Your instructions:
Narrow the data below down to the lines containing "header".

Collected data:
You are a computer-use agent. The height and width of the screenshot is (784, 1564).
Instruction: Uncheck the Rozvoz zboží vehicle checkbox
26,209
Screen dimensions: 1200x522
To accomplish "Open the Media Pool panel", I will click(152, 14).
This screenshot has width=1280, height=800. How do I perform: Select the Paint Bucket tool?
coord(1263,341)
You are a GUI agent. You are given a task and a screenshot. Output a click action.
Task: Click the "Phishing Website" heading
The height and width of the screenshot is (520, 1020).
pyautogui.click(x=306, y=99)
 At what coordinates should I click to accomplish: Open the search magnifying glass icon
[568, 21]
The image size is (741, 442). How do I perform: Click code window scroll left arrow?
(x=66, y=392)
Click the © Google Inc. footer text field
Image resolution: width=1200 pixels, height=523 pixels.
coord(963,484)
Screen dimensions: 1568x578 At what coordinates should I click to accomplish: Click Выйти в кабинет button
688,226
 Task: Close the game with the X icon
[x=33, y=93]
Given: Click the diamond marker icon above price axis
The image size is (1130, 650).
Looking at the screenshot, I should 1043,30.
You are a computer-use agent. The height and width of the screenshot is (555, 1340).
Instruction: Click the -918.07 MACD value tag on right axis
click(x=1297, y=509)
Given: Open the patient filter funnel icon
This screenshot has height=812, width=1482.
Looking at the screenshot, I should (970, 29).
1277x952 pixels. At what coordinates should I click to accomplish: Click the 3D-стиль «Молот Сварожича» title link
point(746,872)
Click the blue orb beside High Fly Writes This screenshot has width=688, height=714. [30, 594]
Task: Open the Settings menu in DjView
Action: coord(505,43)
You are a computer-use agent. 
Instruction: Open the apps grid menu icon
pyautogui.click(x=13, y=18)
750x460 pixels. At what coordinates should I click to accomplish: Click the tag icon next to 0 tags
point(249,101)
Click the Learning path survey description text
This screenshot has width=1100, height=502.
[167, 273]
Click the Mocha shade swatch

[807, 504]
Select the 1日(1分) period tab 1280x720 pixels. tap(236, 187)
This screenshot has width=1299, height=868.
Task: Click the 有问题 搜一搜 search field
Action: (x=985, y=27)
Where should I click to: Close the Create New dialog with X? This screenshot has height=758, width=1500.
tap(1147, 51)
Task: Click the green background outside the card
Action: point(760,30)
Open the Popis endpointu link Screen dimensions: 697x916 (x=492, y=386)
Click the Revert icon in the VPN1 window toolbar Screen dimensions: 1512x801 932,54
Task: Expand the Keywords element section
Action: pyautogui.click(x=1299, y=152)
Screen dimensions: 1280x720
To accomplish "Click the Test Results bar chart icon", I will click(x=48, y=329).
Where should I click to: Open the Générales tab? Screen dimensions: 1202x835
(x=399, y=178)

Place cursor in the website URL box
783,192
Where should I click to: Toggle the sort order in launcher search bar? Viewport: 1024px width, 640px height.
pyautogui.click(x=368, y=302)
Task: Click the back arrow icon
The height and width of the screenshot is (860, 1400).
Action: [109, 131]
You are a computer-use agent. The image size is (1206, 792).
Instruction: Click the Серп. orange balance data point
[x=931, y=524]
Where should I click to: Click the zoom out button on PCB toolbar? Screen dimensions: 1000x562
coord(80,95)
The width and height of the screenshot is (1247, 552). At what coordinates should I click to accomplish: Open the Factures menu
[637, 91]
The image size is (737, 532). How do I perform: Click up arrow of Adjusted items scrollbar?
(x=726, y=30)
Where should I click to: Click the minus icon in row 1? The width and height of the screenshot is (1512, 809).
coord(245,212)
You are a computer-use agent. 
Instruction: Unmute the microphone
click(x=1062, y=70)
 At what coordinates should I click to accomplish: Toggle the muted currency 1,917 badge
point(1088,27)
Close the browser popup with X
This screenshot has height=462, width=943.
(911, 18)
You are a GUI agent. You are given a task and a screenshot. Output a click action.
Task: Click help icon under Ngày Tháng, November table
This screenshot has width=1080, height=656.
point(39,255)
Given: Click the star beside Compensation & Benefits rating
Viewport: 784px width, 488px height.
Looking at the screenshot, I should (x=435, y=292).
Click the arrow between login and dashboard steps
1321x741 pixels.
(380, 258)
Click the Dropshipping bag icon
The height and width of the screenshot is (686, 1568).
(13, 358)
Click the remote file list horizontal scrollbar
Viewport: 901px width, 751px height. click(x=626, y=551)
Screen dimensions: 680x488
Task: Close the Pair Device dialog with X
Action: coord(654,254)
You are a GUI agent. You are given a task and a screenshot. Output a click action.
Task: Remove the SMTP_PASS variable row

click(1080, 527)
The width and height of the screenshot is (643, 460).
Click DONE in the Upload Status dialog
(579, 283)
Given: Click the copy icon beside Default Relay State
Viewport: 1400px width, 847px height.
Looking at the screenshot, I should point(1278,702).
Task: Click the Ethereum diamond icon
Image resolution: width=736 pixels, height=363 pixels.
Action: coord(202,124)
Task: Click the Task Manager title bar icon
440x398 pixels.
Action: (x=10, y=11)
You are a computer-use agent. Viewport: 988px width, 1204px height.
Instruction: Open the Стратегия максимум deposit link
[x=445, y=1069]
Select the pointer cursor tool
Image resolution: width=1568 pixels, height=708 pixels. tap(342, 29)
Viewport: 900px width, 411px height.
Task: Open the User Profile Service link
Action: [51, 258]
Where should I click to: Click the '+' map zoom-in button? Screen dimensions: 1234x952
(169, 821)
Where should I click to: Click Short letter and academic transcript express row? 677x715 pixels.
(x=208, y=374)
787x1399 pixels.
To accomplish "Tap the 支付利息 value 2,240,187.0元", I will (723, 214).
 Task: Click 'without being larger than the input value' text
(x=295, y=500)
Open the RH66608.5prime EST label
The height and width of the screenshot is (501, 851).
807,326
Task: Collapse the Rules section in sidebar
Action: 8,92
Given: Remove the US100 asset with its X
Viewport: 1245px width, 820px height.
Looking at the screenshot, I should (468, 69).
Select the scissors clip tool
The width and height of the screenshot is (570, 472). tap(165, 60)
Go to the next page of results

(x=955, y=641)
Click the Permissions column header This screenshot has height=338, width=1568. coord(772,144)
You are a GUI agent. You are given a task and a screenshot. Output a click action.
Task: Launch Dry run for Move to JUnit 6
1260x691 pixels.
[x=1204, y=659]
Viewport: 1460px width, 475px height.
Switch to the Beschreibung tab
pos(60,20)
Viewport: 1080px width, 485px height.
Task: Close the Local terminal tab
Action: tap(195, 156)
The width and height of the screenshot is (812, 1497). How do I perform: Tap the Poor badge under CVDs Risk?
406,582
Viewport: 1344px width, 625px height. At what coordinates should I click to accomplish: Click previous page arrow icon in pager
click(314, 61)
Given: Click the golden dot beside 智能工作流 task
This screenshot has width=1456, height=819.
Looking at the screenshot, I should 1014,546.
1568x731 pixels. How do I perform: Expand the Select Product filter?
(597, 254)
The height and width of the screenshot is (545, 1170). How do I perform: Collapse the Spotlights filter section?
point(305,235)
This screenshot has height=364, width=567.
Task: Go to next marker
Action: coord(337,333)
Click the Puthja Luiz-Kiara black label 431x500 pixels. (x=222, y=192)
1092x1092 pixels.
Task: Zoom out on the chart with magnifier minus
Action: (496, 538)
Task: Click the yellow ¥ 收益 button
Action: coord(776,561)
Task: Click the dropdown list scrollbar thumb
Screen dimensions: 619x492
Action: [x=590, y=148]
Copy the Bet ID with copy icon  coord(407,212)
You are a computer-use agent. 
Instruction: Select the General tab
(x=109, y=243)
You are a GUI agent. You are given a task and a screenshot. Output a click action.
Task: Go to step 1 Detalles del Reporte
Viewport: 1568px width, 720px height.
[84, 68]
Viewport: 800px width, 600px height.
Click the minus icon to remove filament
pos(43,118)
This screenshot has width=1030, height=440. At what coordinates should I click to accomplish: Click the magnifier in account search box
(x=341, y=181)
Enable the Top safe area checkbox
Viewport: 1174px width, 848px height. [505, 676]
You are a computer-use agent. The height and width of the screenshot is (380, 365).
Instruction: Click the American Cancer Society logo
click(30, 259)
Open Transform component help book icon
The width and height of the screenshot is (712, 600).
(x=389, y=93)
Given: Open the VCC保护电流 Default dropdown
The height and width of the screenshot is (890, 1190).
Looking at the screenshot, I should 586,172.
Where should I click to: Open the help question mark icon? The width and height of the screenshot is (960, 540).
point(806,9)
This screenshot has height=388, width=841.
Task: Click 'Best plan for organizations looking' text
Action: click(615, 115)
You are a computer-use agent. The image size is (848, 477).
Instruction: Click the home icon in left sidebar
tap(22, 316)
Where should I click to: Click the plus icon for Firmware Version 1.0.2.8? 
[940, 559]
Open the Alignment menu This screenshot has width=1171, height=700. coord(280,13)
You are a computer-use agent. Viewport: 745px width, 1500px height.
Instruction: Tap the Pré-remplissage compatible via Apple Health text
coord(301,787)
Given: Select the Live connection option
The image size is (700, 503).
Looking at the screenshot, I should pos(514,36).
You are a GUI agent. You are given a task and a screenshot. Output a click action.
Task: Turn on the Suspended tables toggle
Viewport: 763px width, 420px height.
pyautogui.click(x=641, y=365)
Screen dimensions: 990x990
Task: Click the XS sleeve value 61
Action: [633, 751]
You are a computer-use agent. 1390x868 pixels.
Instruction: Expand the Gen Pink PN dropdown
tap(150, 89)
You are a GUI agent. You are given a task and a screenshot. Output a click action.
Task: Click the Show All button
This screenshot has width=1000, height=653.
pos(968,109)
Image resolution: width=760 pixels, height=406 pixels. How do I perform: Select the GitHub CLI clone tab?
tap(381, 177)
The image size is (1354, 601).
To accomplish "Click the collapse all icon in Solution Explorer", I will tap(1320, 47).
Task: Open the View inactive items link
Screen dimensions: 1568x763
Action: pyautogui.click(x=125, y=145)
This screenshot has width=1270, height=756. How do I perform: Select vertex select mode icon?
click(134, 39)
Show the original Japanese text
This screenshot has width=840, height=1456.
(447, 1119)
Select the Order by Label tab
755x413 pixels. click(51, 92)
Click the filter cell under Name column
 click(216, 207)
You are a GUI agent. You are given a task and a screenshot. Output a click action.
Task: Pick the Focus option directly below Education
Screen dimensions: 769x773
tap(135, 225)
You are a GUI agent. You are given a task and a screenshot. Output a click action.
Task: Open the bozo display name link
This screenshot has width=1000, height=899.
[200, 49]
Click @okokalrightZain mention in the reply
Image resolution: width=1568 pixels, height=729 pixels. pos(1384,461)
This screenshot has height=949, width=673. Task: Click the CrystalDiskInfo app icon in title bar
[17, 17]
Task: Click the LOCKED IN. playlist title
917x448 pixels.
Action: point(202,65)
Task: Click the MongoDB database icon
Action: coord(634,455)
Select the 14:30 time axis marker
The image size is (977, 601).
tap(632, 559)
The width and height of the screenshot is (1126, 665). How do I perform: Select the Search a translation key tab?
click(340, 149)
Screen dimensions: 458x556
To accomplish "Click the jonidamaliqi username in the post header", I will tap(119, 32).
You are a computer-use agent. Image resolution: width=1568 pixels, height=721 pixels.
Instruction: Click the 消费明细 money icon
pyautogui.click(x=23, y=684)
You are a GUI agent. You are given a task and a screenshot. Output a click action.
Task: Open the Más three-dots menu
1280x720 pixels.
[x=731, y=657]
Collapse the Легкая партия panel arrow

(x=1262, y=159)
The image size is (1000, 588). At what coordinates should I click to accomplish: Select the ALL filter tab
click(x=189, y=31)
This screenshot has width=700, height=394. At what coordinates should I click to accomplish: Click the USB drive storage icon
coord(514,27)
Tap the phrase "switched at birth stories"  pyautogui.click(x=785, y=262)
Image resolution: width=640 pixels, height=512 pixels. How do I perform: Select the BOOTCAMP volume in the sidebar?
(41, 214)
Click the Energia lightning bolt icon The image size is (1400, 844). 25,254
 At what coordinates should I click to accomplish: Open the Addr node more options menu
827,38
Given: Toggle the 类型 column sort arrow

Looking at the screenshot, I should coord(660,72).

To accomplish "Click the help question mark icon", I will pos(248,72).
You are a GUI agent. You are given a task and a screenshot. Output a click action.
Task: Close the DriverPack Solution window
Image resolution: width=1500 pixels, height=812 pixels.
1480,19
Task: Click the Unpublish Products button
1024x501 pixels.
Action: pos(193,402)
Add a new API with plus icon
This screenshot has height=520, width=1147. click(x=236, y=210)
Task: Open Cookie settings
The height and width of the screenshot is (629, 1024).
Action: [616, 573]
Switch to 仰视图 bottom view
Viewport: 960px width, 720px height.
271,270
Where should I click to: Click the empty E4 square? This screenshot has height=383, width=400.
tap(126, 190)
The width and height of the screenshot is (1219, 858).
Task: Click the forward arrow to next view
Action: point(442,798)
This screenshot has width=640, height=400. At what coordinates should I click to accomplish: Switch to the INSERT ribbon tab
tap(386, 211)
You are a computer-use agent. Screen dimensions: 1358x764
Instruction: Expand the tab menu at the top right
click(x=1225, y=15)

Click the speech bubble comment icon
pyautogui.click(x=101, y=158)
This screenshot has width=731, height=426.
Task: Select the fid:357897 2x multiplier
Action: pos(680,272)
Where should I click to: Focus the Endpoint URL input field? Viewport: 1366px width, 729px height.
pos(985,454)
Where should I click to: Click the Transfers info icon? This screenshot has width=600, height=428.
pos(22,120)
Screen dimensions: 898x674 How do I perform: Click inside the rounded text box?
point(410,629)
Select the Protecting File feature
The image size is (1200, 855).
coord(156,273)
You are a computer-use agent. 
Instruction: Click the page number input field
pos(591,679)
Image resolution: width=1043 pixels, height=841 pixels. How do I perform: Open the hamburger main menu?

Output below:
Click the Permissions column header This screenshot has height=338, width=1568. coord(772,144)
To accomplish "Click the jonidamaliqi username in the post header", I will tap(119, 32).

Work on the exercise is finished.